26 сентября — Это — правда? А не заблуждение моего сбитого с толку ума? Но почему вчерашний час мне кажется столь далеким, почти нереальным?.

Он снова говорил, долго, рядом со мной, пока я шла под деревьями, как во сне. Под какими деревьями? Как будто я бродила по таинственным путям моей души, среди рожденных моей душой цветов, слушая слова незримого Духа, который некогда питался моей душой.

Еще слышу сладкие и ужасные слова.

Он говорил: «Я отрекся бы от всех обетов жизни, лишь бы жить в маленькой частице вашего сердца…»

Говорил: «…вне мира, всецело затерянным в вашем существе, навсегда, до самой смерти…»

Говорил: «Сострадание с вашей стороны было бы для меня слаще страсти всякой другой женщины…»

«Одного вашего присутствия было достаточно, чтобы опьянить меня. Я чувствовал, как оно текло в моих жилах, как кровь, и наполняло мою душу, как сверхчеловеческое чувство…»

27 сентября — Когда, на опушке леса, он сорвал этот цветок и дал мне его, разве я не назвала его Жизнью моей жизни?

Когда мы возвращались по аллее с фонтанами, мимо того фонтана, где он говорил раньше, разве я не назвала его Жизнью моей жизни?

Когда он снял гирлянду с Гермы и отдал ее моей дочери, разве он не дал мне понять, что воспетая в стихах женщина уже ниспровергнута, и что я одна, одна я — вся его надежда? И разве я не назвала его Жизнью моей жизни?
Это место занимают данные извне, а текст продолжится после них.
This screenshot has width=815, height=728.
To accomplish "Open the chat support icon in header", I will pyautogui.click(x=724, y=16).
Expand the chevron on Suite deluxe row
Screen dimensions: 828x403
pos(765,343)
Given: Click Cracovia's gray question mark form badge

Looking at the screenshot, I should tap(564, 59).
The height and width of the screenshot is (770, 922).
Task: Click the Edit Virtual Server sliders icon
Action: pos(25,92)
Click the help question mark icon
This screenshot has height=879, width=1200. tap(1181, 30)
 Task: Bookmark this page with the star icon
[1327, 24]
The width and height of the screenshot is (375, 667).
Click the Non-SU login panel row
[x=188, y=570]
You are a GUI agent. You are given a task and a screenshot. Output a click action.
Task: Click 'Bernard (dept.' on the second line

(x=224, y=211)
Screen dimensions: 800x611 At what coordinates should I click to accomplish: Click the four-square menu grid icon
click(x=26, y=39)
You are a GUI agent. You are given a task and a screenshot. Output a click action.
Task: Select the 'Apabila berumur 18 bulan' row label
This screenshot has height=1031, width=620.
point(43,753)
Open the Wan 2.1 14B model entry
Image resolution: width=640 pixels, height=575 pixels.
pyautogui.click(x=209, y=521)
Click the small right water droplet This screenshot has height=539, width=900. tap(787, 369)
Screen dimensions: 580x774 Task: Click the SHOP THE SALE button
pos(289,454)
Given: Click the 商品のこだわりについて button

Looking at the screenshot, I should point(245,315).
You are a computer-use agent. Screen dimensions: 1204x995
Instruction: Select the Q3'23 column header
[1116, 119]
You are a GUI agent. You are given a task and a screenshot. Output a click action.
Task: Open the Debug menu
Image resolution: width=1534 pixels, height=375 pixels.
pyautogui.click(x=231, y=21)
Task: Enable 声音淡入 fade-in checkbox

28 сентября. — Как долго нельзя было собраться с мыслями!

Столько часов, после того часа, я боролась, силилась восстановить мое истинное сознание, чтобы видеть вещи в настоящем свете, чтобы твердо и спокойно обсудить свершившееся, решить, остановиться на чем-либо, определить свой долг. Я ускользала от самой себя, ум терялся, воля поддавлялась, всякое усилие было тщетно. Как бы инстинктивно, я избегала оставаться наедине с ним, старалась быть всегда поближе к Франческе и к моей дочери, или оставалась здесь, в комнате, как в убежище. Когда мои глаза встречались с его глазами, казалось, я читала в них глубокую и умоляющую печаль. Разве же он не знает, как сильно, как сильно, как сильно я люблю его?

Не знает, не узнает никогда. Я так хочу. Так должна. Мужества!

Боже мой, помоги мне.

29 сентября. — Зачем он заговорил? Зачем ему было нарушать очарование безмолвия, в котором утопала моя душа почти без угрызений и почти без страха? Зачем ему было срывать слабое покрывало неизвестности и ставить меня лицом к лицу с его раскрытой любовью? Теперь мне уже нельзя больше медлить, нельзя больше обманывать себя, ни позволить себе слабость, ни предаться истоме. Опасность налицо, явная, открытая, очевидная, и она головокружительно влечет меня, как бездна. Мгновение истомы, слабости, и я погибла.

Я спрашиваю себя: «Я искренне скорблю, искренне сожалею об этом неожиданном признании? Почему же вечно думаю об этих словах? И почему, когда я их повторяю про себя, невыразимая волна страсти пронизывает меня? И почему по всему моему телу пробегает дрожь, когда я представляю, что могла бы слышать другие слова, еще другие слова?»

Стих Шекспира в «As you like it»:

Who ever lov’d, that lov’d not at first sight?

Ночь — Движения моей души принимают форму вопросов, загадок. Я то и дело спрашиваю себя и никогда не отвечаю. У меня не было мужества заглянуть в самую глубину, точно определить мое положение, принять действительно твердое и правильное решение. Я малодушна, труслива, боюсь страдания, хочу страдать как можно меньше, хочу еще колебаться, медлить, оправдываться, прибегать к уверткам, скрываться, вместо того чтобы с открытым забралом вступить в решительное сражение.